Here is file "s-stratt.adb:188" from the cvs site:

| package body System.Stream_Attributes is     * GNAT of "GCC 3.4" *
|    Err : exception renames Ada.IO_Exceptions.End_Error;
|    ...
|    function I_C (Stream : access RST) return Character is
|       T : S_C;
|       L : SEO;
|    begin
|       Ada.Streams.Read (Stream.all, T, L);
|       if L < T'Last then
L188>      raise Err;
|       else
|          return To_C (T);
|       end if;
|    end I_C;

I doubt that fast Ada programs handle data with a procedure call for each
byte.

I have some personal bindings to GNAT.Sockets here, in file "ptun1.adb":
http://www.ijs.co.nz/code/ada95_http_hdrs.zip (or of a similar name).

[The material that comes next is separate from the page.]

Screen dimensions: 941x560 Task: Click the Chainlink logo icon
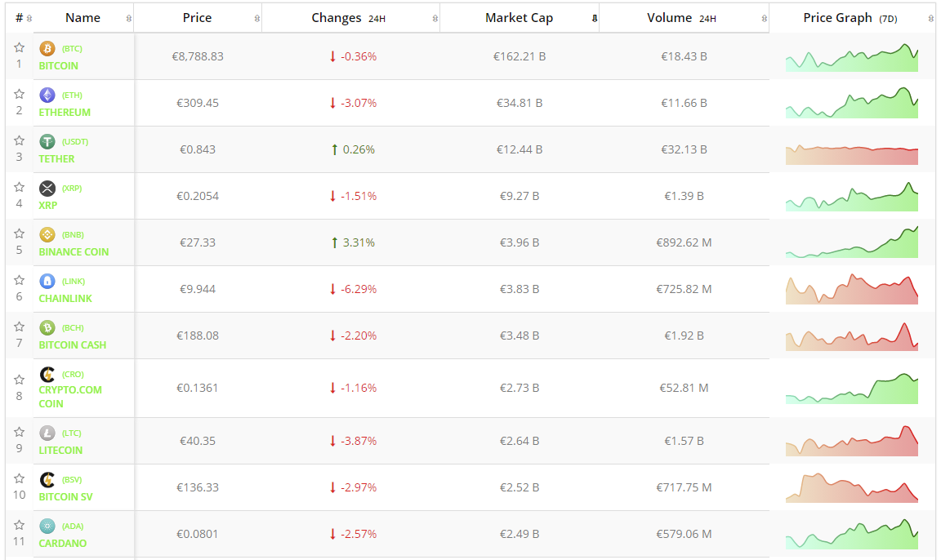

------------------------------------
Inset: * Browsing through the abuse officer's censoring proxy *:
 I released a TCP multiplexing proxy named (Ptunnel 2) that allows
 browsing through a censoring proxy. The proxy differs from HTTPort in
 that only 2 log file lines are left behind and it is in Ada and also
 the connections are out to port 80. Port 119 Usenet I/O can be downloaded
 through the proxy, and then all the messages are in a long "stream".
------------------------------------

The I_C() procedure is not something a fast well designed program would
need to contain. Ada's Streams are available and it seems very likely
that only Ada beginners use Streams for efficient code. There were about
passing binary data portably. However maybe outstanding programs convert
variant record data to ASCII text and then compress it. I don't know if
Streams are that essential. One thing that is missing from Ada is an
ability to read from the Standard Input and read directly into an array.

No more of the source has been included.